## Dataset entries
____________
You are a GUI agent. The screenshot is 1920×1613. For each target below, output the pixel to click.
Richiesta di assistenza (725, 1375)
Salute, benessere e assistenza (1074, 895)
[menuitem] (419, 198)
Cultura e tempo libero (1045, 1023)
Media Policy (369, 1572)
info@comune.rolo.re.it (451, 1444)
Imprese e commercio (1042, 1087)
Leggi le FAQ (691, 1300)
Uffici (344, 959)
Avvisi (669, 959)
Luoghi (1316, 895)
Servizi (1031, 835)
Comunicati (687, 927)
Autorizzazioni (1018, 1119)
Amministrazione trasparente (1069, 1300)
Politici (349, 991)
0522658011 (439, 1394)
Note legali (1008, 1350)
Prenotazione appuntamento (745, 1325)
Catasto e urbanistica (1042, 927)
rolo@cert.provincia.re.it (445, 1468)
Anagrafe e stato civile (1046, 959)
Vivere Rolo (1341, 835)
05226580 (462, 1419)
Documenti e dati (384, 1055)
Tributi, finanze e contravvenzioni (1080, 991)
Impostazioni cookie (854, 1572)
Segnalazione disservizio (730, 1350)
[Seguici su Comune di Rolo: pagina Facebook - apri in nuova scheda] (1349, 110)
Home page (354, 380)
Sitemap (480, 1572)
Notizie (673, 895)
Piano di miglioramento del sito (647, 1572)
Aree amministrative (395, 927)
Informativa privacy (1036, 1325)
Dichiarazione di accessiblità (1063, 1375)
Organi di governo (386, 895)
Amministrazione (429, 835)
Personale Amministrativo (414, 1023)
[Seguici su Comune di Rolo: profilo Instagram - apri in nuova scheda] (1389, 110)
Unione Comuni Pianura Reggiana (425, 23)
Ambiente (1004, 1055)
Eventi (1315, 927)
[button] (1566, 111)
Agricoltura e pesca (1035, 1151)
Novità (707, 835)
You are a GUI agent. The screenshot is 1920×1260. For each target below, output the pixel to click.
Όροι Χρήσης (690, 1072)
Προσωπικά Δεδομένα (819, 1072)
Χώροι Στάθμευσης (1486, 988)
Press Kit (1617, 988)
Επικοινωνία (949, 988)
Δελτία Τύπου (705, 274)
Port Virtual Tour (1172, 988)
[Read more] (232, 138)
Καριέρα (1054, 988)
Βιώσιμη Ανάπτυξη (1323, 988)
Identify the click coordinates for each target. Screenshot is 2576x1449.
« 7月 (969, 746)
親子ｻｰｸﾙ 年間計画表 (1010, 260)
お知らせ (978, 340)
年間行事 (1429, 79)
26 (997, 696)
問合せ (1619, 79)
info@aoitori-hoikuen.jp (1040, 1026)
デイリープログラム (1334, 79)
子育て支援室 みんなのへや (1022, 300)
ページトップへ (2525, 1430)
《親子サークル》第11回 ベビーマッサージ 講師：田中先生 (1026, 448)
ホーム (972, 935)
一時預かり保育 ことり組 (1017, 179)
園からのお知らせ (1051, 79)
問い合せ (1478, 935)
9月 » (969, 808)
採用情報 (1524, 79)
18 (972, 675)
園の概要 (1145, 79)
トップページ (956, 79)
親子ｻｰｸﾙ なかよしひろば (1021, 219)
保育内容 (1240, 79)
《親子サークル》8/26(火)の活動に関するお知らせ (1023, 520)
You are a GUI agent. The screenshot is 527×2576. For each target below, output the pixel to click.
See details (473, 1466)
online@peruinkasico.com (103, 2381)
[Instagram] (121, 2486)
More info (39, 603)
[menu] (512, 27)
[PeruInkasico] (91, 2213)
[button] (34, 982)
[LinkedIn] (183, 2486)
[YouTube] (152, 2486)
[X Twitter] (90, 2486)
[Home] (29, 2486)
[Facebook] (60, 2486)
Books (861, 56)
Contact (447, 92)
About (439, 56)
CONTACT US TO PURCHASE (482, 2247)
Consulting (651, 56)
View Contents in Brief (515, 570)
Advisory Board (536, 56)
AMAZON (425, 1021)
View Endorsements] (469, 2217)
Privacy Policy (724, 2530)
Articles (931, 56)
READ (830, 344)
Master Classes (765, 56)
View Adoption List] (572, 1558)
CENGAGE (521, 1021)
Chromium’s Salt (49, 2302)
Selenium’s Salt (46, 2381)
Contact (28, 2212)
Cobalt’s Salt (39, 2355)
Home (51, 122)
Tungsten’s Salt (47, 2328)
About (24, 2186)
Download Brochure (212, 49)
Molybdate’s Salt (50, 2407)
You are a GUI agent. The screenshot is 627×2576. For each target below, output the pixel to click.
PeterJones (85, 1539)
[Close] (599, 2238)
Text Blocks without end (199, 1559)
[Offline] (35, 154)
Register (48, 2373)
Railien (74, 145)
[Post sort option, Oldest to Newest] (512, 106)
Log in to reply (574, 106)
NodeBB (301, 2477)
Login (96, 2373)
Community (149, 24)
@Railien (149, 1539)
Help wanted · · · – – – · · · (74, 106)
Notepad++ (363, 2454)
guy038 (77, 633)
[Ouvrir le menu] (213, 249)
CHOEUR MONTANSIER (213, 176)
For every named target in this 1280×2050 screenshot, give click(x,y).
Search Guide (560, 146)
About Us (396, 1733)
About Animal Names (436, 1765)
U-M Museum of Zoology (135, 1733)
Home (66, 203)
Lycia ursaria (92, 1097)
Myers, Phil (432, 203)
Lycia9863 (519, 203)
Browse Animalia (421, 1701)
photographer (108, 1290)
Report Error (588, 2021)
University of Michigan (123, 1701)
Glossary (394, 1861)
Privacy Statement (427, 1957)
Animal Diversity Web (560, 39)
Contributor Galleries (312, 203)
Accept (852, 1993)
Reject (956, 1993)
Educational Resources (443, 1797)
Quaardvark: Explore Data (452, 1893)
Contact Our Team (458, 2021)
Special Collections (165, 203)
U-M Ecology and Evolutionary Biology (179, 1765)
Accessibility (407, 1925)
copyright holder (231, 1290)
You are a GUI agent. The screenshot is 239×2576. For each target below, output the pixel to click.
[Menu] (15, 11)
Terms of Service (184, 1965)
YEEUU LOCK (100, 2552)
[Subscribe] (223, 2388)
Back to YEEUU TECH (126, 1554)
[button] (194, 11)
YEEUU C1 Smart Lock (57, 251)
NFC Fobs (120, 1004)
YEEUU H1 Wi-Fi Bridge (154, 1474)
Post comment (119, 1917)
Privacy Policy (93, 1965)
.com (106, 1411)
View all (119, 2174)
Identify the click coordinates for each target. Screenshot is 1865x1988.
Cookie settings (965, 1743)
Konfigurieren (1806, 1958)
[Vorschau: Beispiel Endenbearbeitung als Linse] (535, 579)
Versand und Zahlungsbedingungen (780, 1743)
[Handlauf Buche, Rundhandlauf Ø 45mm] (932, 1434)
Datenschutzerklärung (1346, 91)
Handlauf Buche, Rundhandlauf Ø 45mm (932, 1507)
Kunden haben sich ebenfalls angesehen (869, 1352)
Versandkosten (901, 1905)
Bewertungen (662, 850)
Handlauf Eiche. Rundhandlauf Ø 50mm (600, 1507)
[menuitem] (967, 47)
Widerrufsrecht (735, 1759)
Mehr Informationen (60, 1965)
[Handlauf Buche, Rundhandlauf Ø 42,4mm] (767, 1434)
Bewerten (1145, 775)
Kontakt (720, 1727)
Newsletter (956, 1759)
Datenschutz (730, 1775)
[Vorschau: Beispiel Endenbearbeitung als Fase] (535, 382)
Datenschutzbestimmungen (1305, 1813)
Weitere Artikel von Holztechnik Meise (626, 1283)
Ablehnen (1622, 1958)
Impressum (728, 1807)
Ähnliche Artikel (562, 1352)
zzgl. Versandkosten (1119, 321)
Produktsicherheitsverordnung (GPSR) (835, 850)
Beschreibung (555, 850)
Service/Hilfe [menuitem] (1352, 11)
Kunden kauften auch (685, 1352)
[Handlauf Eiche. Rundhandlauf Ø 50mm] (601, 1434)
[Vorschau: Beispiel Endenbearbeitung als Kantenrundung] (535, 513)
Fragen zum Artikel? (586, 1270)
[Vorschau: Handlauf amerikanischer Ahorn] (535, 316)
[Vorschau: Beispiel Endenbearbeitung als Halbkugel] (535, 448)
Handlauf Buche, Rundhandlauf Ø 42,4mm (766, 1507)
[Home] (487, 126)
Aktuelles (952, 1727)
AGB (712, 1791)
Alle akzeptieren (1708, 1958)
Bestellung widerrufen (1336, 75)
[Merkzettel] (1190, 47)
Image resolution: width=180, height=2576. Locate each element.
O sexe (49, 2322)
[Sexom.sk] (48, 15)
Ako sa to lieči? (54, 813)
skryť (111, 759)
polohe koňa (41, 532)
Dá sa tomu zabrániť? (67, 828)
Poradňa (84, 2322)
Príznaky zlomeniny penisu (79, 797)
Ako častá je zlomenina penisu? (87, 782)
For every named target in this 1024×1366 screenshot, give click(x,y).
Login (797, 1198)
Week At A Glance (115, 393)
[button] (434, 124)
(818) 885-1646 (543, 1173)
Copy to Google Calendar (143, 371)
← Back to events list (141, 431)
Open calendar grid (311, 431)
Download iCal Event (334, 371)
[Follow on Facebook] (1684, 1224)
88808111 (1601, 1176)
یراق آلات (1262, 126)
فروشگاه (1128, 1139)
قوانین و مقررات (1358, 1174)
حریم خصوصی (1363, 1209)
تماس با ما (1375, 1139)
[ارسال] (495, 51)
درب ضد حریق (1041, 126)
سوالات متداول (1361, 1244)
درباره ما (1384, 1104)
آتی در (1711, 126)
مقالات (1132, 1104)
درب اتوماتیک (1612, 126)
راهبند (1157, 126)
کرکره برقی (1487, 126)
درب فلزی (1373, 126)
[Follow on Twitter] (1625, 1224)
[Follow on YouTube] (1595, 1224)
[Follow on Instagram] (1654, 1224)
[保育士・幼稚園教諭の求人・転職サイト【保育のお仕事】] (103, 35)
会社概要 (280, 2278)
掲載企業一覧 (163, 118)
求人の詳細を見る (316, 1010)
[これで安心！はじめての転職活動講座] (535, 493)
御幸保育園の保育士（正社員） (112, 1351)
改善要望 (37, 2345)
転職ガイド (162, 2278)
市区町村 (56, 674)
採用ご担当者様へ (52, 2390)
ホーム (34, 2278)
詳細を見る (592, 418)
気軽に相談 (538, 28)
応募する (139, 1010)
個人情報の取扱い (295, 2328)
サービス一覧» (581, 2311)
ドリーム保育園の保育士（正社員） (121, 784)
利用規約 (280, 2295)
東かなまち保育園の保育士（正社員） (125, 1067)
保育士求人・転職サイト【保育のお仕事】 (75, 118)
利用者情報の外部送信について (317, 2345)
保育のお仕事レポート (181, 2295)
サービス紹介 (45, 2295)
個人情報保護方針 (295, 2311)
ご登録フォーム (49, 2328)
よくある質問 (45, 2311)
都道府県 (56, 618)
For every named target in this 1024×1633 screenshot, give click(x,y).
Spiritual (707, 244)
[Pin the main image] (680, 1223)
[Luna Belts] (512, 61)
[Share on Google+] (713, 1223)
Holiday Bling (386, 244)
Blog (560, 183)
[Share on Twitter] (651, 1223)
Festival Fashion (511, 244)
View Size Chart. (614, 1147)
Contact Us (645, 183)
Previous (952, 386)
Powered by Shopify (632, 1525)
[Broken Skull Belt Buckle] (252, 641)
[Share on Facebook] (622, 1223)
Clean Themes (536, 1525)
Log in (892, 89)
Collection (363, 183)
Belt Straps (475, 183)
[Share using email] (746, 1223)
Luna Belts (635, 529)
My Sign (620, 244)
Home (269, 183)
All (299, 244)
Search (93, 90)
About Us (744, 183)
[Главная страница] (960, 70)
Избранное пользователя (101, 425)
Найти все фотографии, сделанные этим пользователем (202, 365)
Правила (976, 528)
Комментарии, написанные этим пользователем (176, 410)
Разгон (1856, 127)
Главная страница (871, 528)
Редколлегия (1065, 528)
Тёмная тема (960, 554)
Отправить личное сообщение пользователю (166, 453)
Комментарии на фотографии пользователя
____________
## Exercise objective
Look through the entries above; find each line with the word "Vorschau" and copy it.

## Solved problem
[Vorschau: Beispiel Endenbearbeitung als Linse] (535, 579)
[Vorschau: Beispiel Endenbearbeitung als Fase] (535, 382)
[Vorschau: Beispiel Endenbearbeitung als Kantenrundung] (535, 513)
[Vorschau: Handlauf amerikanischer Ahorn] (535, 316)
[Vorschau: Beispiel Endenbearbeitung als Halbkugel] (535, 448)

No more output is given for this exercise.